Cuándo renovar completamente la cama según el material
Paja: el cambio completo se recomienda cada 5-7 días para caballos que permanecen más de 16 horas en el box. La paja se satura de humedad y amoniaco con más rapidez que otros materiales, y las capas inferiores en contacto con el suelo se fermentan generando calor y bacterias en 5-6 días aunque la superficie parezca limpia. Para caballos que pasan muchas horas en paddock (menos de 10 h en box), el cambio puede espaciarse hasta los 10-12 días.
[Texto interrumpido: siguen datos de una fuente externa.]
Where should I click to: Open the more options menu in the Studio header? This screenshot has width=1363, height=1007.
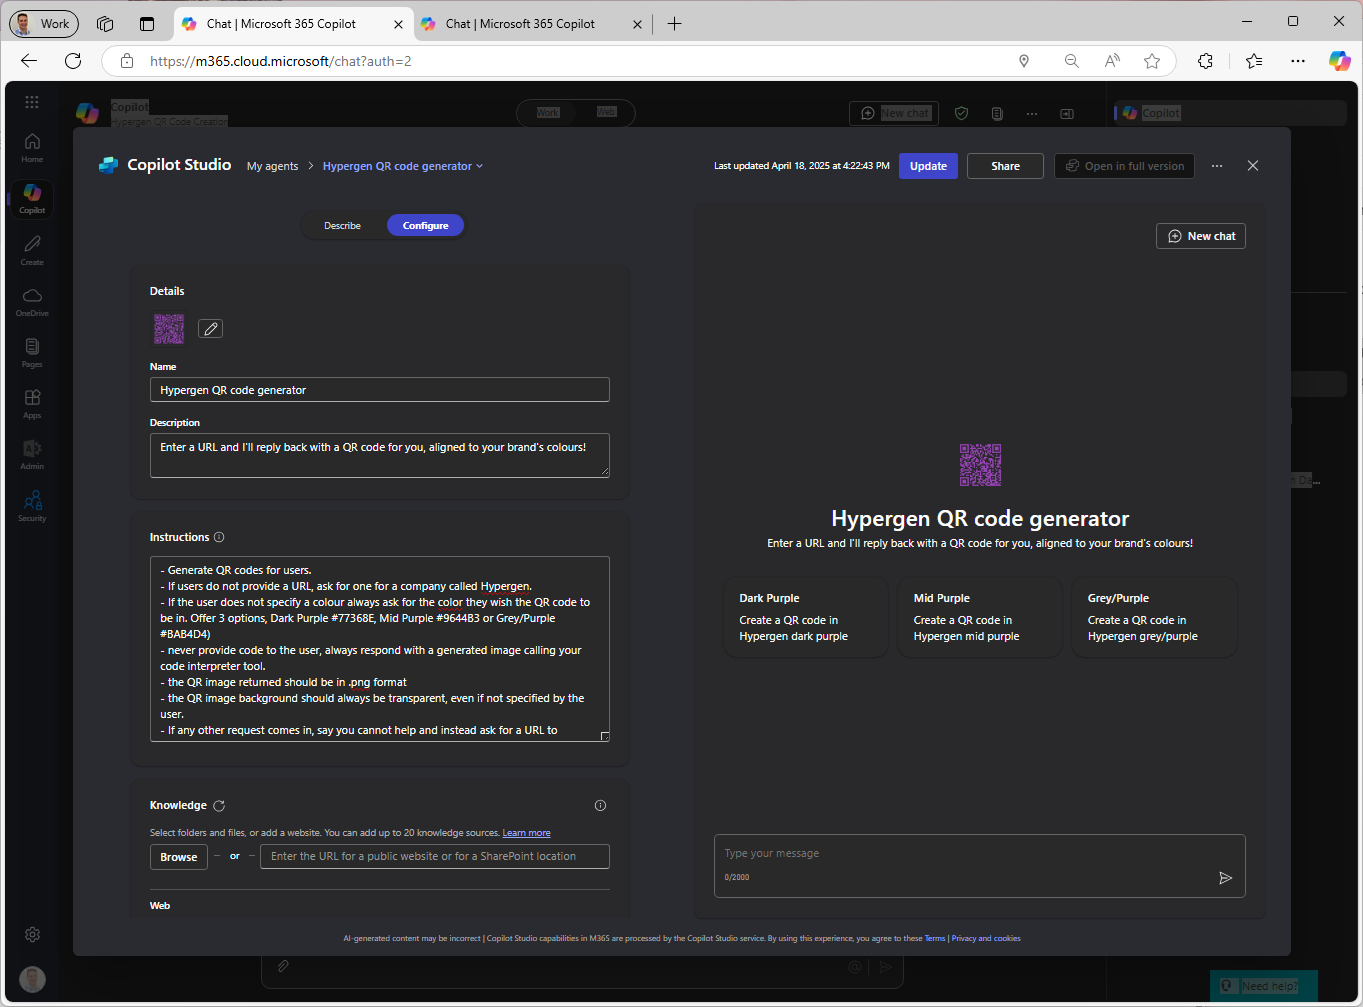click(x=1216, y=166)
Viruta de madera: la viruta tiene mayor poder absorbente que la paja y resiste mejor la fermentación. Con limpieza diaria cuidadosa, el cambio completo puede realizarse cada 10-14 días. El indicador más fiable no es el plazo sino el aspecto: si al retirar la cama superficial el suelo aparece oscuro y húmedo en más de un 30 % de la superficie del box, es hora de cambio completo aunque no hayan pasado 10 días.
Pellets de madera: el pellet expandido (ya usado) puede mantenerse en el box más tiempo que la viruta o la paja porque su alta densidad reduce la superficie de contacto con bacterias. El cambio completo puede realizarse cada 15-21 días con limpieza diaria correcta. La clave es retirar diariamente toda la zona de pellet expandido y húmedo, dejando solo el pellet que aún no ha absorbido líquido.
El cambio completo: paso a paso
1. Saca al caballo del box y llévalo a un lugar tranquilo. 2. Retira toda la cama (incluyendo la limpia acumulada en esquinas) con horca y carretilla. 3. Friega el suelo con agua a presión para eliminar purines y sales de amoniaco incrustadas. 4. Aplica un desinfectante específico para cuadras (preferiblemente en spray o con pulverizador de mochila) en suelo y paredes hasta 1,5 m de altura. 5. Ventila el box vacío durante un mínimo de 2 horas, idealmente toda la mañana con la puerta abierta. 6. Añade la nueva cama cuando el suelo esté completamente seco. No encierres al caballo antes de que el desinfectante haya actuado y el olor haya disipado.
La señal más clara de que hay que cambiar antes de plazo
El olor a amoniaco es la señal de alarma más directa. Si al entrar al box cierras los ojos y el olor pica en la nariz, la cama está saturada y el caballo está respirando amoniaco concentrado todo el tiempo que está encerrado. El amoniaco en concentración elevada irrita las mucosas, predispone a infecciones respiratorias y es uno de los factores de riesgo más claramente identificados en caballos con RAO (asma equina recurrente). No esperes al cambio programado: actúa ese mismo día.